Problem details:
Below are some records; repeat them all exactly, minus the pictures.

-----

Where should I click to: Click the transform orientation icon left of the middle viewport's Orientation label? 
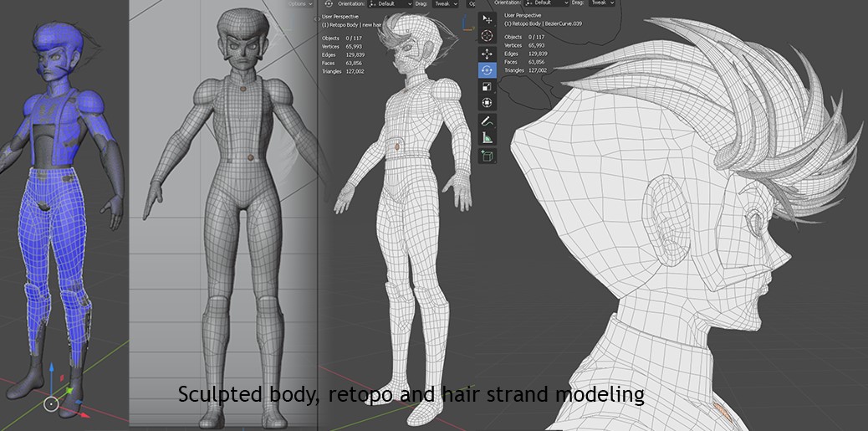click(329, 3)
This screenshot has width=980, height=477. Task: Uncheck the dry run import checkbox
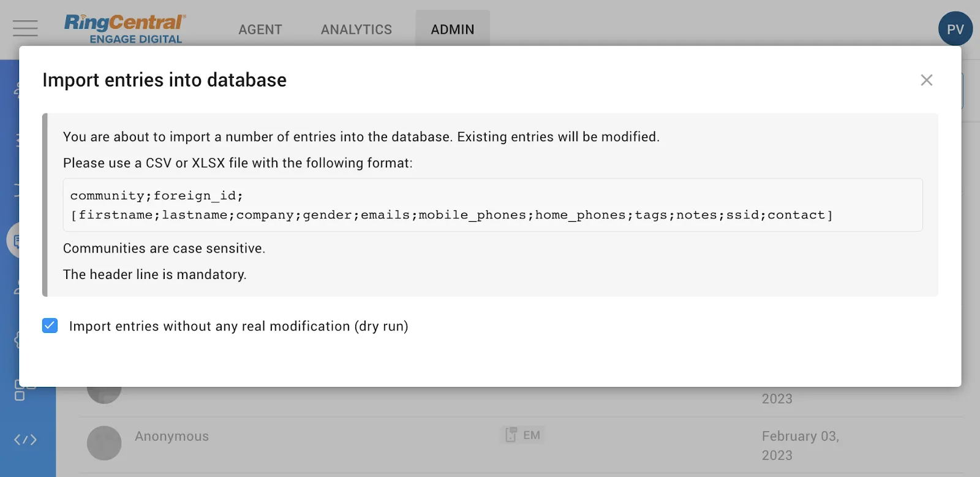(50, 326)
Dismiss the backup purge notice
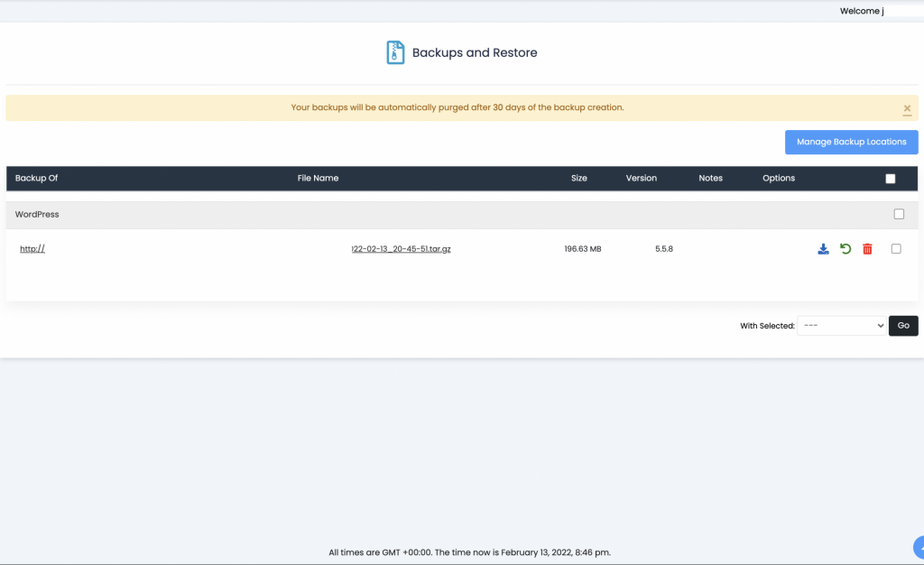Screen dimensions: 924x565 pos(907,108)
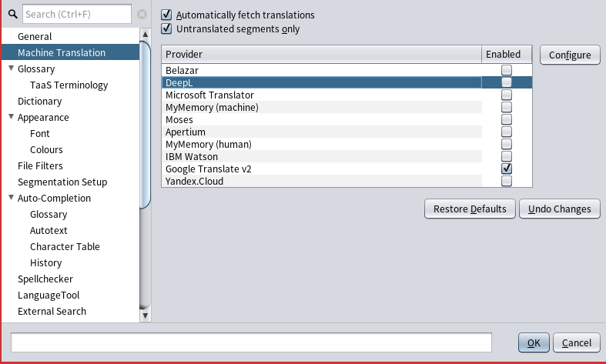The height and width of the screenshot is (364, 606).
Task: Toggle Untranslated segments only checkbox
Action: (x=166, y=29)
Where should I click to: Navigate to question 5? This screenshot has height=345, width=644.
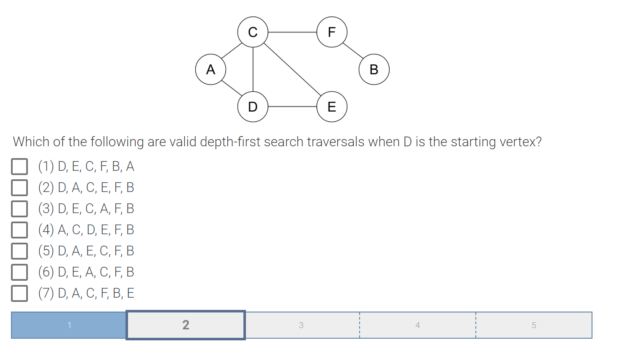[534, 325]
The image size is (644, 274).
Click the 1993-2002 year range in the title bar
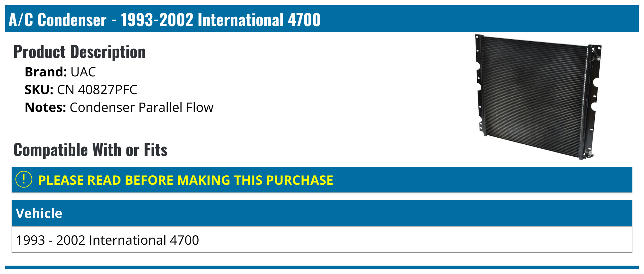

-----

Your response:
Where should I click to: Click the transform orientation icon left of the middle viewport's Orientation label? 
click(329, 3)
This screenshot has width=980, height=477. Task: Uncheck the dry run import checkbox
(50, 326)
Dismiss the backup purge notice
Screen dimensions: 924x565 pos(907,108)
The height and width of the screenshot is (364, 606).
Task: Toggle Untranslated segments only checkbox
Action: (x=166, y=29)
Where should I click to: Navigate to question 5? This screenshot has height=345, width=644.
[534, 325]
The image size is (644, 274).
Click the 1993-2002 year range in the title bar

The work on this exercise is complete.